Zero cost is an antifeature.

It is just centralizing the web. You can do a lot with a $4 droplet if a single board computer isn't your cup of tea. Not "buying" into icloud/cloudfare is alone worth that cost. Also much more meaningful stack to learn.

Nothing against the post/author, I just feel the creativity to "exploit" features of the giants that is put in place just to undermine alternatives is misplaced.

Very nice post!

I do almost the same, but instead I use Astro.
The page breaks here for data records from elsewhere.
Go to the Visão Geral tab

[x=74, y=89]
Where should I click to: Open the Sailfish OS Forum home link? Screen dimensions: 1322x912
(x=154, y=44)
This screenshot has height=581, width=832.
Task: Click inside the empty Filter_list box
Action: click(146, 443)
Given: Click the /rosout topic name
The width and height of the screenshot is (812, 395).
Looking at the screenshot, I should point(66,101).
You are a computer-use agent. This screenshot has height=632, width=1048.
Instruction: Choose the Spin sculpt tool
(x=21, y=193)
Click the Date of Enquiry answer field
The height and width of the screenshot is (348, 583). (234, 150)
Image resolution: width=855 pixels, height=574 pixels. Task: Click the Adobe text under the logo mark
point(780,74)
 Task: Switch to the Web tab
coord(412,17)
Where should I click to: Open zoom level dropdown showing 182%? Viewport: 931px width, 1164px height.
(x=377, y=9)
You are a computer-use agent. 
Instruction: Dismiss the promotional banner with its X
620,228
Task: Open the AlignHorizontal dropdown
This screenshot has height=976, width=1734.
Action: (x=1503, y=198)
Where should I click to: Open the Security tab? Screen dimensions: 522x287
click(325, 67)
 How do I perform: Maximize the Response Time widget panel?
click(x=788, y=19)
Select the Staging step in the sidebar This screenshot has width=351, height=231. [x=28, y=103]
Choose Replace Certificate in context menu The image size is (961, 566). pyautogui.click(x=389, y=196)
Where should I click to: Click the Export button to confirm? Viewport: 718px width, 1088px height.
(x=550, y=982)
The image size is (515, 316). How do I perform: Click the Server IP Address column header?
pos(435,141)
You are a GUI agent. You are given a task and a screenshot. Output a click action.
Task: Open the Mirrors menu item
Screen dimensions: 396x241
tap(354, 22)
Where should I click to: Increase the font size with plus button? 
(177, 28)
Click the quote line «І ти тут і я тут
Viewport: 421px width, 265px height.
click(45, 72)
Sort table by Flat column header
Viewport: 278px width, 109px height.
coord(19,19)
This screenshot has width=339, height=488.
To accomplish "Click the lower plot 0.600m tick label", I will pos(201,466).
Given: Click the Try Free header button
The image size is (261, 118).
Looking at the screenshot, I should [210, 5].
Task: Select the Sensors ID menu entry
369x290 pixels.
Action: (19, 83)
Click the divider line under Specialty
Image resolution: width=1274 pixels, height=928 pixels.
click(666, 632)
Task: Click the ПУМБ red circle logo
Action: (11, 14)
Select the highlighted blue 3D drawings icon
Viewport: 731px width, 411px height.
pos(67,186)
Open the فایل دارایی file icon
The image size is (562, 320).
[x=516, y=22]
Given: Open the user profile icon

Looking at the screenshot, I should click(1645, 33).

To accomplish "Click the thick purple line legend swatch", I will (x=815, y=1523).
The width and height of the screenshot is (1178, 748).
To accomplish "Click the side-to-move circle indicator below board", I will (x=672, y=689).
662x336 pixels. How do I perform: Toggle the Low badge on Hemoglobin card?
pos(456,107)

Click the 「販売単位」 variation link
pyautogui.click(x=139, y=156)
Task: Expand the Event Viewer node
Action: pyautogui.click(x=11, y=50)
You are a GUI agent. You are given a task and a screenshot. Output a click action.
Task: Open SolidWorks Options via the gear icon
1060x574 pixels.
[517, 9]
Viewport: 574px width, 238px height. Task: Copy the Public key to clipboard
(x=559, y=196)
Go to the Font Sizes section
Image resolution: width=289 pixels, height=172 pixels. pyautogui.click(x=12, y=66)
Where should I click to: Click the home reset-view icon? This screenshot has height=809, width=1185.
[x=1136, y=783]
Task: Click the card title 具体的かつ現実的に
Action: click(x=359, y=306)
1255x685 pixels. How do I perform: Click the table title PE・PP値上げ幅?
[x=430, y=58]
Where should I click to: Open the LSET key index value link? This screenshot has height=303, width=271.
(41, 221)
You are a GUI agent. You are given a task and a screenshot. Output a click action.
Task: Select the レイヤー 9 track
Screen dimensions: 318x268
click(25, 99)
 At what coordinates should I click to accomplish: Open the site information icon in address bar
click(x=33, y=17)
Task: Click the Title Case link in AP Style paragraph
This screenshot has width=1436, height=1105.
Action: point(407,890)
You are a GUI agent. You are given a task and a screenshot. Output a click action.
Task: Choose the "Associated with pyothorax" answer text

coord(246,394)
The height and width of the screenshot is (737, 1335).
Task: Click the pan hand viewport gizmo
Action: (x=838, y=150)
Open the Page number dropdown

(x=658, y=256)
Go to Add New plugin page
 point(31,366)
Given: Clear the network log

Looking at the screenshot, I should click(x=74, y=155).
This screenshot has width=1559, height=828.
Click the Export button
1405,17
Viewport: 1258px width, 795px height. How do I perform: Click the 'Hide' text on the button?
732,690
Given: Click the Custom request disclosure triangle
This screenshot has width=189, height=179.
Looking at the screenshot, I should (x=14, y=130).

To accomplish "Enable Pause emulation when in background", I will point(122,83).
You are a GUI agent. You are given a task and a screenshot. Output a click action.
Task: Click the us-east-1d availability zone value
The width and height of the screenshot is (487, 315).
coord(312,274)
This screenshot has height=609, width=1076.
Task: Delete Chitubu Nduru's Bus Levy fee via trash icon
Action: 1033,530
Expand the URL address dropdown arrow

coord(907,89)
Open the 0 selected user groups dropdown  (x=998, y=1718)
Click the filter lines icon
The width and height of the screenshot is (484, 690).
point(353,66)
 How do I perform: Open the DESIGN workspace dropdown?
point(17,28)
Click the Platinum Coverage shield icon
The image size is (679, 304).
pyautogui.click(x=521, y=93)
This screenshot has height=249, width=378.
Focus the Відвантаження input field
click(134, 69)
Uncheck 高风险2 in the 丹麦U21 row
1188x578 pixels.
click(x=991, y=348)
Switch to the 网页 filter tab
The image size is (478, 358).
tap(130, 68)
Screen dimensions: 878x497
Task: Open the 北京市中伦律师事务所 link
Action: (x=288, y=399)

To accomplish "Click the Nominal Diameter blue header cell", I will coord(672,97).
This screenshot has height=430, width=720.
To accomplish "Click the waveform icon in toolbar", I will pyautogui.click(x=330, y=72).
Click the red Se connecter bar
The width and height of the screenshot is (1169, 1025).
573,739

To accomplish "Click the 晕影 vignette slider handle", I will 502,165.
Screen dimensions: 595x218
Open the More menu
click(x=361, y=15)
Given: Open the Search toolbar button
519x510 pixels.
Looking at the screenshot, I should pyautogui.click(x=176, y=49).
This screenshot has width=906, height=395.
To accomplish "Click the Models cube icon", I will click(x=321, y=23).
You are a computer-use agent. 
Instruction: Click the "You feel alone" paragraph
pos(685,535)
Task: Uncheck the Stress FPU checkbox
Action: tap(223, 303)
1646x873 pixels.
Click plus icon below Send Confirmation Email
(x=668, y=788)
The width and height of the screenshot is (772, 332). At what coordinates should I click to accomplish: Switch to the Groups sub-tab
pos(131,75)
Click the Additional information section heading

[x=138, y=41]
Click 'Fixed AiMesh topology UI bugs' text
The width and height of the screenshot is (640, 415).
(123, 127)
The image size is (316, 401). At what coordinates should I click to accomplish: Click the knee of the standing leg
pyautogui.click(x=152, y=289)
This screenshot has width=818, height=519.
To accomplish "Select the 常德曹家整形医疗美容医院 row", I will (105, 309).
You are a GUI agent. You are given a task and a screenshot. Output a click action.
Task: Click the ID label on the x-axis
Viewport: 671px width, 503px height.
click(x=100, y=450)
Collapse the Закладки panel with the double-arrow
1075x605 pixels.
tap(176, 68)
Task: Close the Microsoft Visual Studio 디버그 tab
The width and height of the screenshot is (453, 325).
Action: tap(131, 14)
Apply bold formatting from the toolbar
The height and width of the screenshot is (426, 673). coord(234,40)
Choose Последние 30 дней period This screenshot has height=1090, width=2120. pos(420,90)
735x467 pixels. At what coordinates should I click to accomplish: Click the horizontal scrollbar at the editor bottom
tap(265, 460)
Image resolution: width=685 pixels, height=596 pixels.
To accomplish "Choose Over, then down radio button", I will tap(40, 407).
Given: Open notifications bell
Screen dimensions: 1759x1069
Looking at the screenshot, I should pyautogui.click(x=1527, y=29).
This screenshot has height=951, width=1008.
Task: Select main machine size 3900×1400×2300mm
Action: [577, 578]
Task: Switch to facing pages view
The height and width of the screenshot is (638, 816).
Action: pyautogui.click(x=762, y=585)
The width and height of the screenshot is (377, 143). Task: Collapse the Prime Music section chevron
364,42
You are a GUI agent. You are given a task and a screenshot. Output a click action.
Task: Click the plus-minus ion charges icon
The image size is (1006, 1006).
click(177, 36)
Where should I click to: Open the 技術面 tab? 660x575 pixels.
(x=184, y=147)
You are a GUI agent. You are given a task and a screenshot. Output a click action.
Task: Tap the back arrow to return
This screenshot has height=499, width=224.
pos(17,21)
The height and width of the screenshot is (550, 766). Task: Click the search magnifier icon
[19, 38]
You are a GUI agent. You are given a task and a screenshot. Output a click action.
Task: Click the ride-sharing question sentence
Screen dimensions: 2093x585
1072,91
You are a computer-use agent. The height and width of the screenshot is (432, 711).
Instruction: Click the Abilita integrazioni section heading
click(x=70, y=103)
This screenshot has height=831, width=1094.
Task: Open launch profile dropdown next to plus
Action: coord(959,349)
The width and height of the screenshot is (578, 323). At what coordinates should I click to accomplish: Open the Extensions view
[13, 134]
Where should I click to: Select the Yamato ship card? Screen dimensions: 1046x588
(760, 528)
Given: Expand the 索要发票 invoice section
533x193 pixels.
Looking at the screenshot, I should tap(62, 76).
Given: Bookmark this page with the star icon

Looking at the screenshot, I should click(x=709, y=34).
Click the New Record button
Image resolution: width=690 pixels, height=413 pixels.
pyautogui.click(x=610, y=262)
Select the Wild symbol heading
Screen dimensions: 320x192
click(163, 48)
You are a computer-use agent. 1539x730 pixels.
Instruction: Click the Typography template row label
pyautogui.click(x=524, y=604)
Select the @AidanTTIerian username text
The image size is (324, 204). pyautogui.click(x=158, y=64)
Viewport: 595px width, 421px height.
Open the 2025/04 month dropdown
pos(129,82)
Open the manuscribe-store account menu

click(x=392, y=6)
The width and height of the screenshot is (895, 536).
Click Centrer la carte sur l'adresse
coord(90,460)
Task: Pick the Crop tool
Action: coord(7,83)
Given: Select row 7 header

I use Obsidian, with a GitHub submodule for the content, and host it all as a static page. I wrote about that here if anyone is interested: https://bryanhogan.com/blog/obsidian-astro-submodule

Same. I even built this for my GF to use. You don’t even need to download vscode as you can run it in a free dev container in browser: https://github.com/easy-astro-blog-creator/easy-astro-blog-c...

The only thing I want is to implement a gui for adding and editing posts.

What you built is actually so great! Was also thinking of building something that makes blogging for less technical people easy without the downsides of a walled system.

Haven't heard of dev containers like that before, but cool to see that they can be used like that.

Awesome! I setup something similar recently for my website and love it. I go Cursor with Hugo to GitHub to Cloudflare. I saw many Wrangler mentions so want to look at that at some point?

It’s funny because we could ostensibly switch to any git hoster but it’s really only GitHub and gitlab huh? And Cloudflare is hard to beat.

Dropbox and Google Drive work for Obsidian on the desktop version, but the iOS version does not seem to support them.